R6 Class for Storing / Accessing & Sampling Longitudinal Data
Source:R/longData.R
longDataConstructor.Rd
A longdata
object allows for efficient storage and recall of longitudinal datasets for use in
bootstrap sampling. The object works by de-constructing the data into lists based upon subject id
thus enabling efficient lookup.
Details
The object also handles multiple other operations specific to rbmi
such as defining whether an
outcome value is MAR / Missing or not as well as tracking which imputation strategy is assigned
to each subject.
It is recognised that this objects functionality is fairly overloaded and is hoped that this can be split out into more area specific objects / functions in the future.
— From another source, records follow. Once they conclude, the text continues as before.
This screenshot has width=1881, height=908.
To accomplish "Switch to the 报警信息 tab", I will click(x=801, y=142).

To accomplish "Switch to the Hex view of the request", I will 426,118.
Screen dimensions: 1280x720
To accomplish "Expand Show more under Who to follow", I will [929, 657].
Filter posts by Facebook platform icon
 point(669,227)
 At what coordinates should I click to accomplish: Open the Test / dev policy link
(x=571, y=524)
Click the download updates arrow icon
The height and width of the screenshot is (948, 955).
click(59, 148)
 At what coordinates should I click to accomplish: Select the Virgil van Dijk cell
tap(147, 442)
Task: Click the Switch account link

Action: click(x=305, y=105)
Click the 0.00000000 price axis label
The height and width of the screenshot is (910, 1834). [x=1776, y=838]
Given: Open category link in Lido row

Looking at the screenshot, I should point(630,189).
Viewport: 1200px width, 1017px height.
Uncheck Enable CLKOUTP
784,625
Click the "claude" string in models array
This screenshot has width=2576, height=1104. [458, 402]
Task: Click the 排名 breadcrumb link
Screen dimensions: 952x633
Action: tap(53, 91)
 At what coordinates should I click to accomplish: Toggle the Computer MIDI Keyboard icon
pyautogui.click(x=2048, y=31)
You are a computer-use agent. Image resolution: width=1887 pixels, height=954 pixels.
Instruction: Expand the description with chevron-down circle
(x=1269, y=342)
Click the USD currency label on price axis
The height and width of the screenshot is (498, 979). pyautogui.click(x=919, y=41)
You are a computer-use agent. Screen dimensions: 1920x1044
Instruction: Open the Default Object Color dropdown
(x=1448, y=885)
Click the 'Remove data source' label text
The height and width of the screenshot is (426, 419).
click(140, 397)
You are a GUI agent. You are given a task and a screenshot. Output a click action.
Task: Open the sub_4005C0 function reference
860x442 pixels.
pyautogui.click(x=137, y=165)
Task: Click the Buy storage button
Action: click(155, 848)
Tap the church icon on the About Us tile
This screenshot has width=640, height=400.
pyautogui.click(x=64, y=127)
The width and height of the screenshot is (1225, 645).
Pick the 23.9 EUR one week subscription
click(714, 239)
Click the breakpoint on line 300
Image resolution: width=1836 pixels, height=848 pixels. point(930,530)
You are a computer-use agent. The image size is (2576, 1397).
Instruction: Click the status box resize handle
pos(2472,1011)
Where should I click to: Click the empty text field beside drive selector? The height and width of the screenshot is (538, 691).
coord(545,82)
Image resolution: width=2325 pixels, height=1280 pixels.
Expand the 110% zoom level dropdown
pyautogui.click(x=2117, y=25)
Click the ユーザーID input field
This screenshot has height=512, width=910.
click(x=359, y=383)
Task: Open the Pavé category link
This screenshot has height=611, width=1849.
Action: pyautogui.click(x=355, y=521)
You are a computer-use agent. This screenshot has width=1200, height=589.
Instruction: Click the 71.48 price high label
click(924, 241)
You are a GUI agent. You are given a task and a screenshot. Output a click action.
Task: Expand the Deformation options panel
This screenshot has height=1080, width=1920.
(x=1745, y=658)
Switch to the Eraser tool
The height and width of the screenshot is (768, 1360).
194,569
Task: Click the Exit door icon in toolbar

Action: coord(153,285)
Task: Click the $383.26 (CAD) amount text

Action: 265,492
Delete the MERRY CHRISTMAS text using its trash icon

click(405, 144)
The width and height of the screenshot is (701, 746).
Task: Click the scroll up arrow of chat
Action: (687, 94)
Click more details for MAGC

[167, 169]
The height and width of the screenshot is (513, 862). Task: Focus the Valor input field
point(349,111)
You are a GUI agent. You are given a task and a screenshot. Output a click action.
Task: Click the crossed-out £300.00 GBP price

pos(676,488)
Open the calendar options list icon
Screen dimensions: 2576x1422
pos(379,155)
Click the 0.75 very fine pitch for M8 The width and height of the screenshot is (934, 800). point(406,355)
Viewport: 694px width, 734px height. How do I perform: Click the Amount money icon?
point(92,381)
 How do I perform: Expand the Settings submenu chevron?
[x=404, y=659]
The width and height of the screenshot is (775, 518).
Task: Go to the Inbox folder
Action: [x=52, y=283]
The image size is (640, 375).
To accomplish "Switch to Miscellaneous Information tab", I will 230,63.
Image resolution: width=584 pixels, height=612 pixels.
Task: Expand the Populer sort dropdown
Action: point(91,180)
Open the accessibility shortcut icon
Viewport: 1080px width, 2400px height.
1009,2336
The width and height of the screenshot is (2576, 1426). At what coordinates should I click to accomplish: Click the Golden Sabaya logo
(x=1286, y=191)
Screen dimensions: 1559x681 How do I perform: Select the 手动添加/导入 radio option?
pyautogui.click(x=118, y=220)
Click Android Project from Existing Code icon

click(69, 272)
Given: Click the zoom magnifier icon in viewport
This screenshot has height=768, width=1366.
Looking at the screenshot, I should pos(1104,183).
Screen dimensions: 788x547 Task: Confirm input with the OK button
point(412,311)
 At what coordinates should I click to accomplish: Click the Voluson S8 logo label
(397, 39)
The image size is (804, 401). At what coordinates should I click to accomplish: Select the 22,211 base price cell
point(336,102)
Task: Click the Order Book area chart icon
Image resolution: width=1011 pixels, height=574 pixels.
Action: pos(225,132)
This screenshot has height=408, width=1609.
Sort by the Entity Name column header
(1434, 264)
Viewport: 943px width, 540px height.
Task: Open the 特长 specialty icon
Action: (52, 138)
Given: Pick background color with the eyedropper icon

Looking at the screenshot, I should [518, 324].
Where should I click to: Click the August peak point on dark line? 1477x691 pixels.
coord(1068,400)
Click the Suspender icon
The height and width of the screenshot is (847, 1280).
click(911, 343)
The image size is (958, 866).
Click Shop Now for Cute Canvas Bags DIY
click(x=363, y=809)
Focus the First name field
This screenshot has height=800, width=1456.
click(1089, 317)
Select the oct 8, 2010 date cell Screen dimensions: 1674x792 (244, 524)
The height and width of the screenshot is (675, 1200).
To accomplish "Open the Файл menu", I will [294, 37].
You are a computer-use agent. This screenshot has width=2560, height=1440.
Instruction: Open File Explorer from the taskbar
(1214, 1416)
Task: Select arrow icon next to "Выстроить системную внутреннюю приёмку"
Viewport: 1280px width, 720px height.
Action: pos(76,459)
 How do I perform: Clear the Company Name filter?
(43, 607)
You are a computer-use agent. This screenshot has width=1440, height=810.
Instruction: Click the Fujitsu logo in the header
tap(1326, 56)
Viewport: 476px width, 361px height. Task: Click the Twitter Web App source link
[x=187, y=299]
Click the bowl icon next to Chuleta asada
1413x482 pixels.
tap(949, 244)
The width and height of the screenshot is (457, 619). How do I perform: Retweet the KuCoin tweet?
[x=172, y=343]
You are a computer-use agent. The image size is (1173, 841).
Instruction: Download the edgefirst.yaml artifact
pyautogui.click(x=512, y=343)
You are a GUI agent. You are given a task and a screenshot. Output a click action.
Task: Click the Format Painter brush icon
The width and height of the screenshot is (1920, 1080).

Further additions of functionality to this object should be avoided if possible.
Public fields
data
The original dataset passed to the constructor (sorted by id and visit)
vars
The vars object (list of key variables) passed to the constructor
visits
A character vector containing the distinct visit levels
ids
A character vector containing the unique ids of each subject in
self$data
formula
A formula expressing how the design matrix for the data should be constructed
strata
A numeric vector indicating which strata each corresponding value of
self$ids
belongs to. If no stratification variable is defined this will default to 1 for all subjects (i.e. same group). This field is only used as part of theself$sample_ids()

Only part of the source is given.